→ Data for this task
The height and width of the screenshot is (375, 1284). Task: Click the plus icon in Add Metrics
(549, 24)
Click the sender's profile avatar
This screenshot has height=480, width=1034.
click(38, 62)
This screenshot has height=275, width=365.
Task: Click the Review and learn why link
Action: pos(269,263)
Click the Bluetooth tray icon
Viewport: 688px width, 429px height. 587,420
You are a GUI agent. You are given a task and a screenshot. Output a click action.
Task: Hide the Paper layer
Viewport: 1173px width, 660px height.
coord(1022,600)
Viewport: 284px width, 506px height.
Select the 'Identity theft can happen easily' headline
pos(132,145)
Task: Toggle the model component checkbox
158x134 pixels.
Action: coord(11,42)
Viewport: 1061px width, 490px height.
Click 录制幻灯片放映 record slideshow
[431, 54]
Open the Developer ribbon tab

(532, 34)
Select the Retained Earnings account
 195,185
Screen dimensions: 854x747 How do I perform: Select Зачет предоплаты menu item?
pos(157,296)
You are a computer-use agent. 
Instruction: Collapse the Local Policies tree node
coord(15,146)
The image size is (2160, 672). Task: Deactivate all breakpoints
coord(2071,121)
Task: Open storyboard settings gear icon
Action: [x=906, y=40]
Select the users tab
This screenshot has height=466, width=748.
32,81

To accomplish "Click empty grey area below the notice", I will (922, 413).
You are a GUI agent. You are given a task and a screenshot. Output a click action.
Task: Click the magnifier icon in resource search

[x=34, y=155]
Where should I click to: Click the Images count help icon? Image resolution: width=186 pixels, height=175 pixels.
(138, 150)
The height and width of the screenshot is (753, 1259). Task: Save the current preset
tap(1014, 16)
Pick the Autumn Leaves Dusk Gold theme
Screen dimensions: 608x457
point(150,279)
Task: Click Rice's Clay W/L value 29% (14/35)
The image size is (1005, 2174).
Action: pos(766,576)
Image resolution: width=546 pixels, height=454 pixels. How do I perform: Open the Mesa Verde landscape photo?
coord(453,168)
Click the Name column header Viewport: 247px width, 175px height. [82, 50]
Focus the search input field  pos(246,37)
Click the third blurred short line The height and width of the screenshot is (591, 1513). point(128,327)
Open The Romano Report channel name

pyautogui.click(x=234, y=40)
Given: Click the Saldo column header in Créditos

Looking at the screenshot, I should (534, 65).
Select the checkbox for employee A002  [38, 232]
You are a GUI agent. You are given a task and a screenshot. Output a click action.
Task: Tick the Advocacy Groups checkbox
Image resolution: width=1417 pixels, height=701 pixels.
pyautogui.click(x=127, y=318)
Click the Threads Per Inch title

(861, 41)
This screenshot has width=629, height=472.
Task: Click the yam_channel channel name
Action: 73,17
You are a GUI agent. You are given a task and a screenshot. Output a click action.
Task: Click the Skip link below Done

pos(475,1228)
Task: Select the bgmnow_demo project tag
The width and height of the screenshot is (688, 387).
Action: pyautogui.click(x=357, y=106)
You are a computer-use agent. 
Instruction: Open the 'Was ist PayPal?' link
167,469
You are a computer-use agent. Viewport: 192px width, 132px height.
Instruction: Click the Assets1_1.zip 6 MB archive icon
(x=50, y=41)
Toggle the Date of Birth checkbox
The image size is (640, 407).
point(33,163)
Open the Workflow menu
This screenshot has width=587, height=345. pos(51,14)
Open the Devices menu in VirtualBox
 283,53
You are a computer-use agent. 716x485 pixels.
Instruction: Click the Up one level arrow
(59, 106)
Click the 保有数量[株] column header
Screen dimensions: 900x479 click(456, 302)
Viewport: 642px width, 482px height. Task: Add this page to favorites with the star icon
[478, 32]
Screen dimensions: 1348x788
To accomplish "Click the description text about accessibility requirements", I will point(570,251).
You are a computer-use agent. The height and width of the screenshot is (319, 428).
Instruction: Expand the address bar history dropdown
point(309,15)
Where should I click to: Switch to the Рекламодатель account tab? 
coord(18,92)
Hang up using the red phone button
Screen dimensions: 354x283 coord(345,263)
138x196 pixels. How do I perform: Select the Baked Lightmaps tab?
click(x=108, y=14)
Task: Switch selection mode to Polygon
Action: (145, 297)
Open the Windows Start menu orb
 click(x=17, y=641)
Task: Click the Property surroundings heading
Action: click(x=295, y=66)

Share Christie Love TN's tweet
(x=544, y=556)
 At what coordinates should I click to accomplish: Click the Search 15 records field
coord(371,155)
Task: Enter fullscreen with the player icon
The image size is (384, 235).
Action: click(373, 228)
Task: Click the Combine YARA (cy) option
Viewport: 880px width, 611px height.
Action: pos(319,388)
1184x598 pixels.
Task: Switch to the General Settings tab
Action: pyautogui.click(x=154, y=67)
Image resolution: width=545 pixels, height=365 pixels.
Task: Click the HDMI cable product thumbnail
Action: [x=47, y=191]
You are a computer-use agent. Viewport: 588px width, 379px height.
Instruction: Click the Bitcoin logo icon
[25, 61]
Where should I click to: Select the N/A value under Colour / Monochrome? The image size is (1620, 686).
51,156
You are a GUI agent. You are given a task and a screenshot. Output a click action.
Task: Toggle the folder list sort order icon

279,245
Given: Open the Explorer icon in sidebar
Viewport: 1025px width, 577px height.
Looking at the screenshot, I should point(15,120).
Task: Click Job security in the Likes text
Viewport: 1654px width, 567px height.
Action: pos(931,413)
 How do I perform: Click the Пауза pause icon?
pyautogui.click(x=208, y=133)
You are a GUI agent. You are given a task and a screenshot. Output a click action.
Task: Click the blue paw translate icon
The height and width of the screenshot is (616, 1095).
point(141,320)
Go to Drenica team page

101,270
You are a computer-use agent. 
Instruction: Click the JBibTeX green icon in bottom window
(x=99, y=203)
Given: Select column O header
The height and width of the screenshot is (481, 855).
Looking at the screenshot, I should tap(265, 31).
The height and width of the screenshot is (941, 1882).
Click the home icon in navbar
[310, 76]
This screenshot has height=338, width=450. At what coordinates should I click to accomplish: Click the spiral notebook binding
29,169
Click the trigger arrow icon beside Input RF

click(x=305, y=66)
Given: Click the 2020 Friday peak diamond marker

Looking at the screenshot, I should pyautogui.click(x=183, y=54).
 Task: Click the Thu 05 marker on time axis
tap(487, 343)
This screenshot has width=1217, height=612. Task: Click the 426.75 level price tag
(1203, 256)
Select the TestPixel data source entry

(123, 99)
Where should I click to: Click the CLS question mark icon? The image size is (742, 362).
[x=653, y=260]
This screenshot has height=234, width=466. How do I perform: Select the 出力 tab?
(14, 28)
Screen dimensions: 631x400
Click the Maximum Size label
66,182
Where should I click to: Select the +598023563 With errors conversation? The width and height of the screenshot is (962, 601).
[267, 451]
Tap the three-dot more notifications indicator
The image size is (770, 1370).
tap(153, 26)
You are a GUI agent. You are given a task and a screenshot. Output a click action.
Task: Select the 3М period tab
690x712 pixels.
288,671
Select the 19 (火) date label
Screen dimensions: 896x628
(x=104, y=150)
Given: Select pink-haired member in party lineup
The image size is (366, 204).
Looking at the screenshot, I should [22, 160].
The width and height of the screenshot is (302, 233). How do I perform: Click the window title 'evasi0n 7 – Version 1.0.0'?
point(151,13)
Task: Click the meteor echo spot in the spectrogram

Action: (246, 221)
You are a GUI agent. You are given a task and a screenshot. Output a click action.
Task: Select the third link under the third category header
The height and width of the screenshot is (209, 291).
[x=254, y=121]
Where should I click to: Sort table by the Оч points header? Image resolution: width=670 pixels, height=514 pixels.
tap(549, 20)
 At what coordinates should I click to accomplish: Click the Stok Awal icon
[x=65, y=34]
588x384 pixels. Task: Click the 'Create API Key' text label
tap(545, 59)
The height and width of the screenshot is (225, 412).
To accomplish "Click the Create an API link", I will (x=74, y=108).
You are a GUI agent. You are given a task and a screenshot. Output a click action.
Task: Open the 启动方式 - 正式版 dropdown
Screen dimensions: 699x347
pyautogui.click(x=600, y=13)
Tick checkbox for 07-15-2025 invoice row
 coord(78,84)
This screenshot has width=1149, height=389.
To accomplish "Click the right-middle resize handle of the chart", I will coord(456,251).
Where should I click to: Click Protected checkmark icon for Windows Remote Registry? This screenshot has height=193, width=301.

→ Problem to work on
Could you retype exactly the lines from the first one of the records through the line containing "Viewport: 284px width, 506px height.", both included, and nothing more?

→ Your response
The height and width of the screenshot is (375, 1284). Task: Click the plus icon in Add Metrics
(549, 24)
Click the sender's profile avatar
This screenshot has height=480, width=1034.
click(38, 62)
This screenshot has height=275, width=365.
Task: Click the Review and learn why link
Action: pos(269,263)
Click the Bluetooth tray icon
Viewport: 688px width, 429px height. 587,420
You are a GUI agent. You are given a task and a screenshot. Output a click action.
Task: Hide the Paper layer
Viewport: 1173px width, 660px height.
coord(1022,600)
Viewport: 284px width, 506px height.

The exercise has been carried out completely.